A doctor will often remove polyps during a colonoscopy. This procedure involves passing a colonoscope through the rectum and into the colon.

The colonoscope has a camera and a wire attached to the end. This wire can burn or cut the polyp free from the colon wall.

The doctor will then remove the polyp from the body and send it to a pathologist who will test it for cancer.

Laparoscopy

If the polyp is particularly large, or is difficult to reach during a colonoscopy, a doctor may decide to remove it during a laparoscopy.

This is a surgical procedure that usually begins with a small incision in the abdomen or pelvic region. The doctor will then use a device called a laparoscope to remove the polyp.

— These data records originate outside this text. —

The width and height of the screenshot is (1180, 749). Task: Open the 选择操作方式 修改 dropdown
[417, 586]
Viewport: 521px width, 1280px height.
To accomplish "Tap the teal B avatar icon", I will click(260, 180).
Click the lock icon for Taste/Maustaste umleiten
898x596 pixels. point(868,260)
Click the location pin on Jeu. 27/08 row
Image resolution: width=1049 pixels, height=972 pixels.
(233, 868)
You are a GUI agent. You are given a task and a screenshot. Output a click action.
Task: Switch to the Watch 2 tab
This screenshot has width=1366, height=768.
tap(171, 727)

The laparoscope is a slender device that has a light and a camera on its end. It can also have tools that the doctor can use to cut the polyp free.

A laparoscopy is a low-risk procedure that only requires small incisions.

Understanding biopsy reports

Once a doctor has removed a polyp from the body, they usually will send it off for a biopsy. This involves analyzing a piece of its tissue under a microscope.

The analysis is often used to determine whether the polyp is cancerous or not.

Routine biopsy results can take 1 or 2 days to come back once the sample has arrived at the lab.

During the biopsy the pathologist will either find normal or abnormal results.

Normal results mean that no cancerous or abnormal cells were present in the sample. In this instance, the polyp is labeled benign and not cancerous.

If the biopsy produces abnormal results, it means that the pathologist detected cancerous cells. This means that the polyp is cancerous.

Colon polyps are small growths on the lining of the colon. Some types of polyp can develop into cancer, while others do not.

If a doctor discovers polyps, they will often remove them via a colonoscopy or laparoscopy. The doctor will then send any removed polyps to a pathologist for a biopsy to see if cancer is present.

If the biopsy reveals that cancer is present, then cancer specialists will outline a treatment plan for the person. Common treatments for colon cancer include surgery, chemotherapy, and radiotherapy.